Completing an estate plan is a great feeling for most Tennessee residents. There is a satisfaction in knowing that these important matters have been addressed and that one's final wishes will be carried out according to plan. Once the paperwork is all in place, however, many people are unsure where to store their wills, trusts and other important documents. A safe deposit box offers a safe and secure option for storing these essential documents, but it is important to understand how these accounts work in order to reap the intended benefits.
Each bank has a unique set of rules when it comes to safe deposit box accounts. It is essential to comply with those rules, so that the designated party will have the ability to access the contents of the safe deposit box when the time comes. Some families choose to sign up for a joint access account, in which both spouses have the ability to access the contents of the box. However, it is important to ask a bank representative if a surviving spouse will be permitted to remove the contents of the box in the event of the death of the other account holder.

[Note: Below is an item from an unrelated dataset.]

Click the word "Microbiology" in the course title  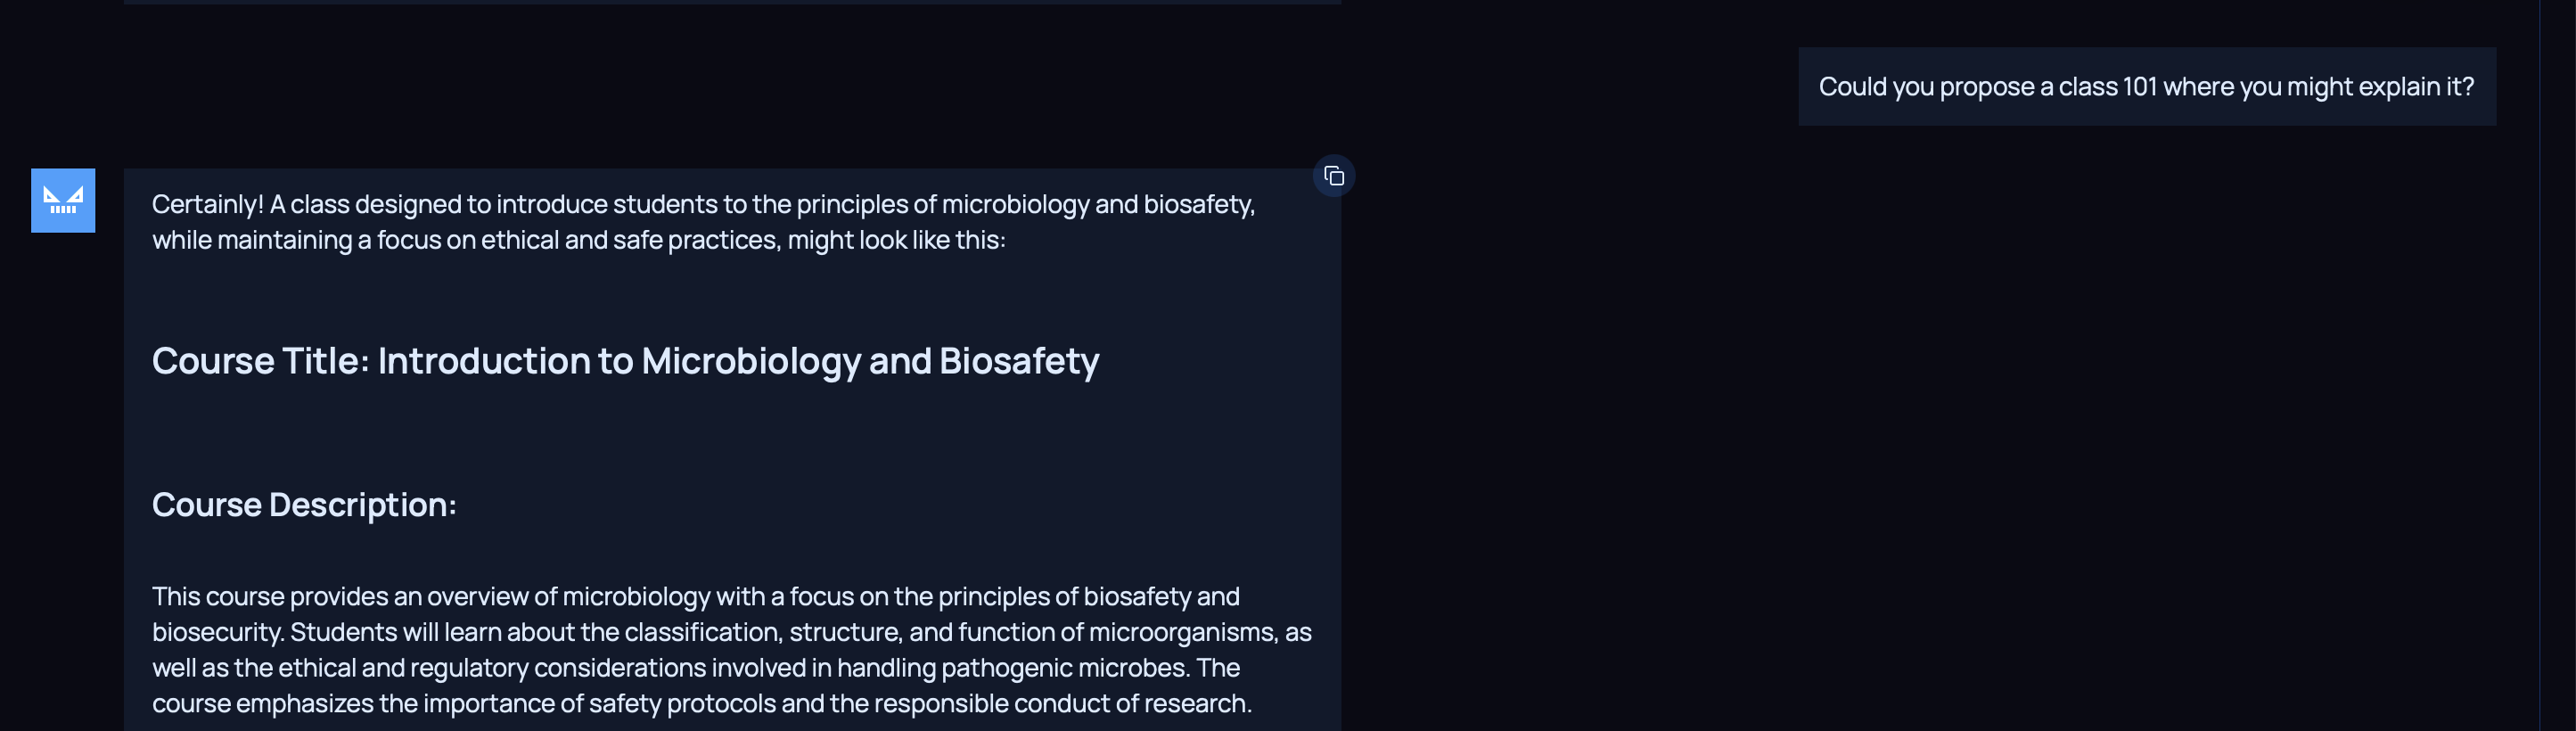pos(750,361)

Other families choose to use a special power of attorney form to allow access to the safe deposit box. Here again, it is important to work with the bank to ensure that the proper paperwork is in place. In some cases, banks want an account holder to use the bank's own power of attorney paperwork and will not honor documents drafted elsewhere.

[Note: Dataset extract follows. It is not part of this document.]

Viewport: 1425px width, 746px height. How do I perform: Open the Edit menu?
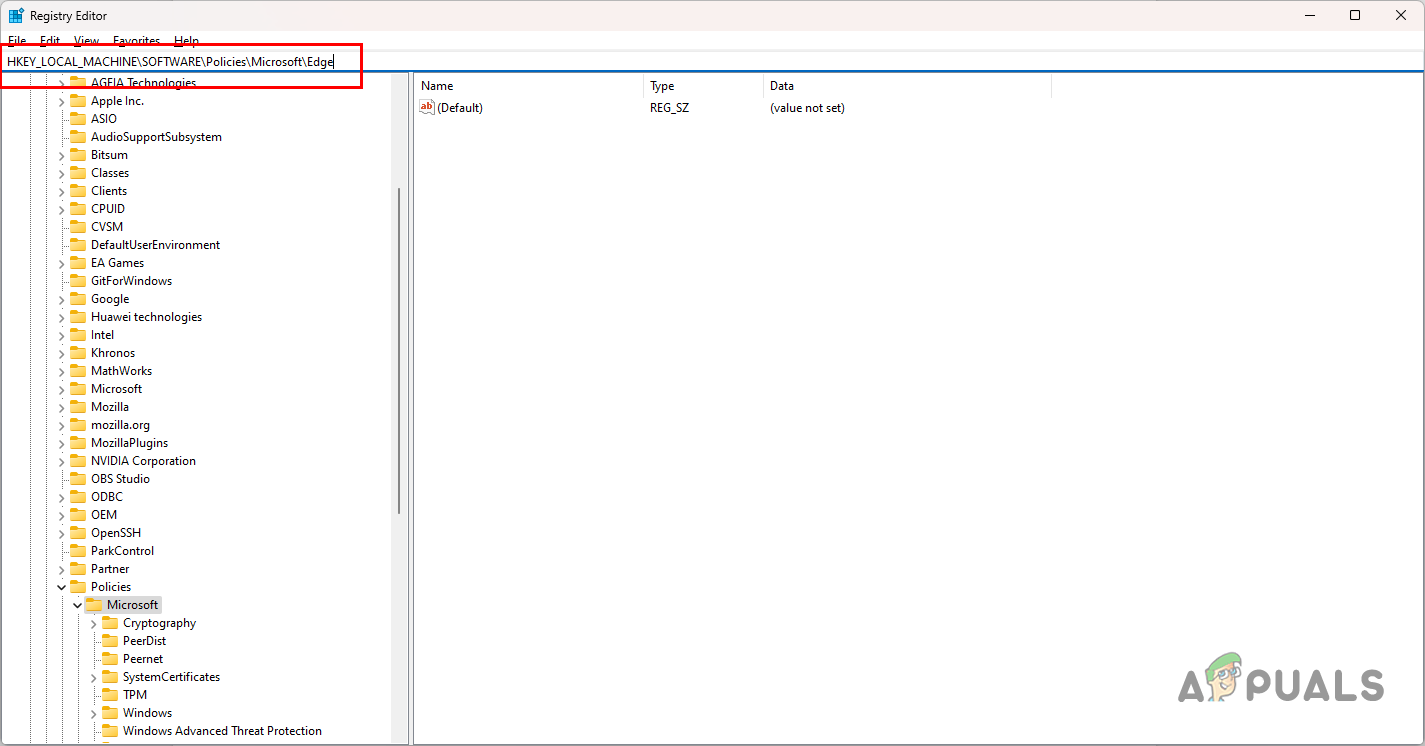pyautogui.click(x=49, y=41)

A safe deposit box is a great resource for storing wills, trusts, and other estate planning documents. Having the box can protect those documents from loss due to fire, flood, theft or other threats. However, as with any other estate planning tool, it is vitally important that the person authorized to access the box when the time comes is made aware of the location of the account and the steps required to gain access to the contents of the Tennessee safe deposit box.